• **Work item**:
Print, exactly and with no pictures, the line containing "You are a GUI" and each line after it to the end of the entries below.

• **Excerpted data**:

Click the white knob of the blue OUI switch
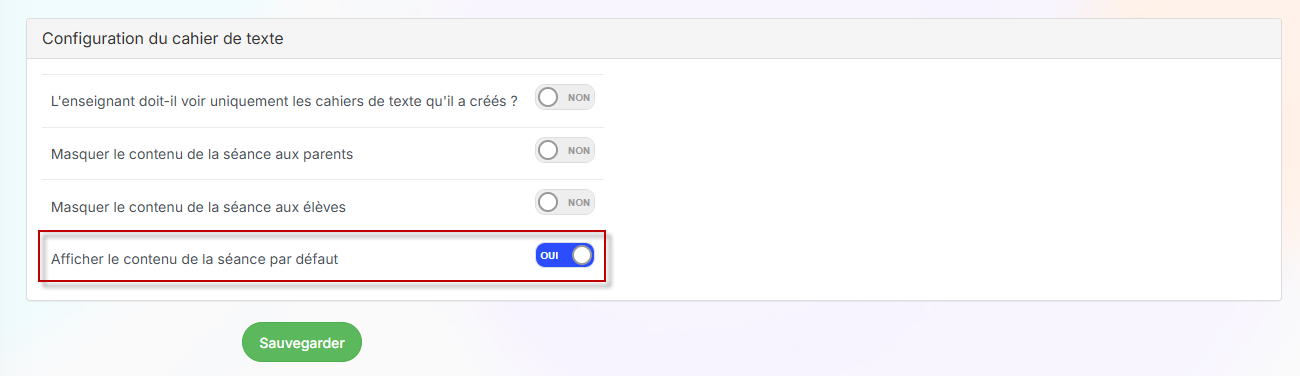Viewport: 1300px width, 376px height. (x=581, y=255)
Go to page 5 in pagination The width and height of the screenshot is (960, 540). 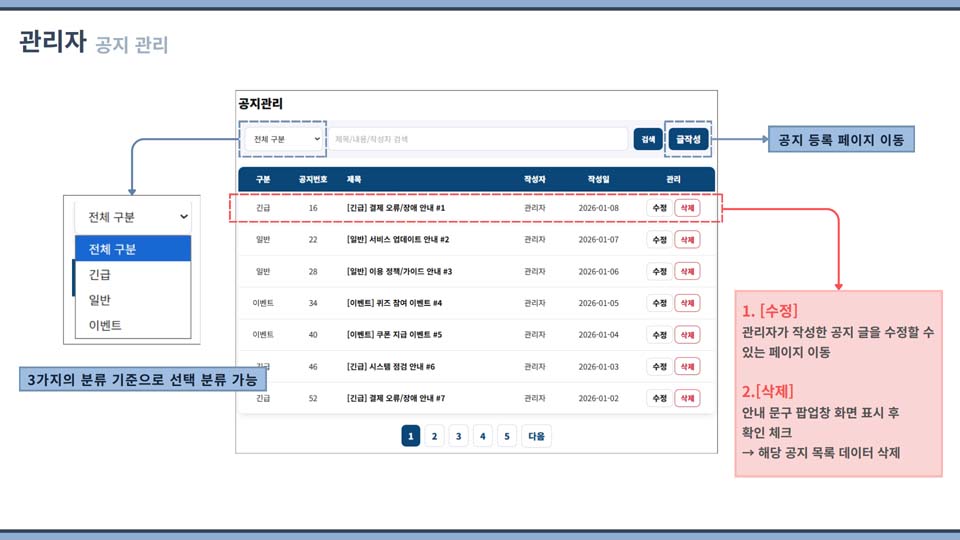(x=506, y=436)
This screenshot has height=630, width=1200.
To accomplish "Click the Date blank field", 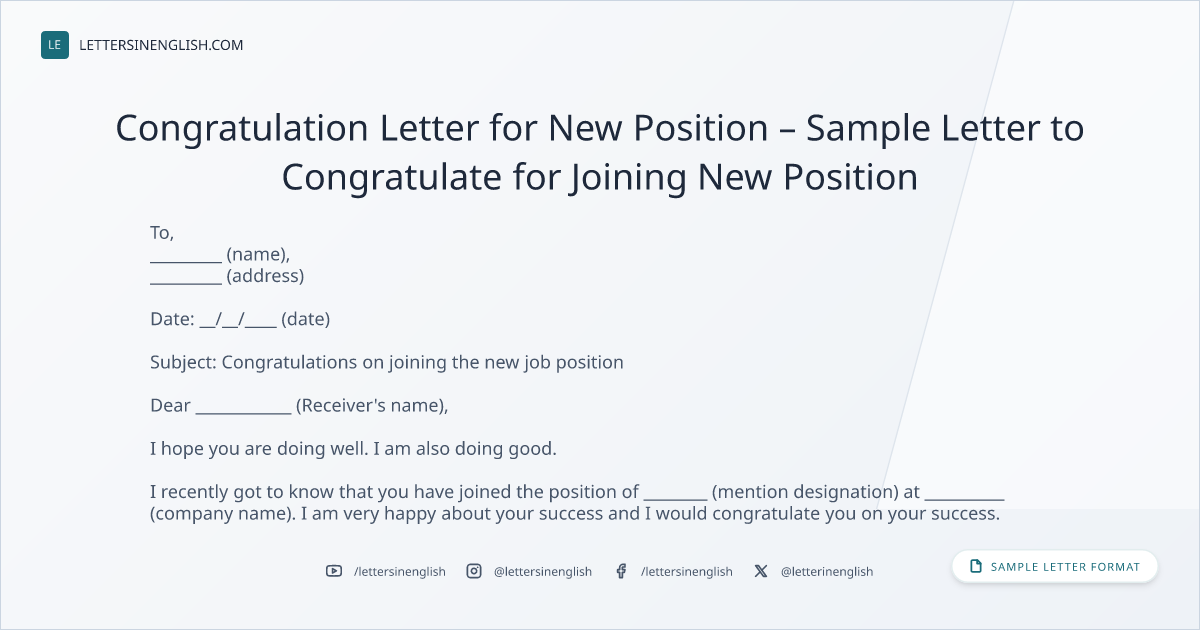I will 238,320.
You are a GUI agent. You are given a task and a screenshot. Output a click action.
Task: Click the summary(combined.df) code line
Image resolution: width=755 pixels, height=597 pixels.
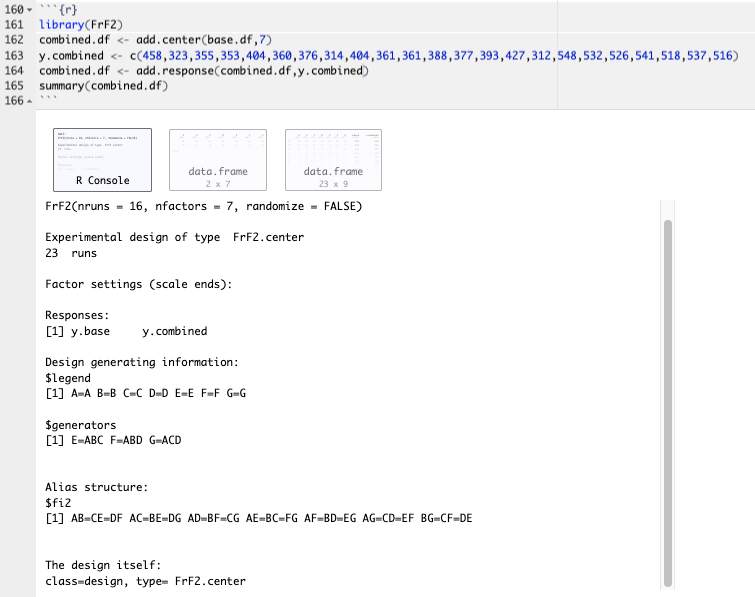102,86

• **Written solution**:
You are a GUI agent. You are given a task and a screenshot. Output a click action.
Task: Click the summary(combined.df) code line
Image resolution: width=755 pixels, height=597 pixels.
102,86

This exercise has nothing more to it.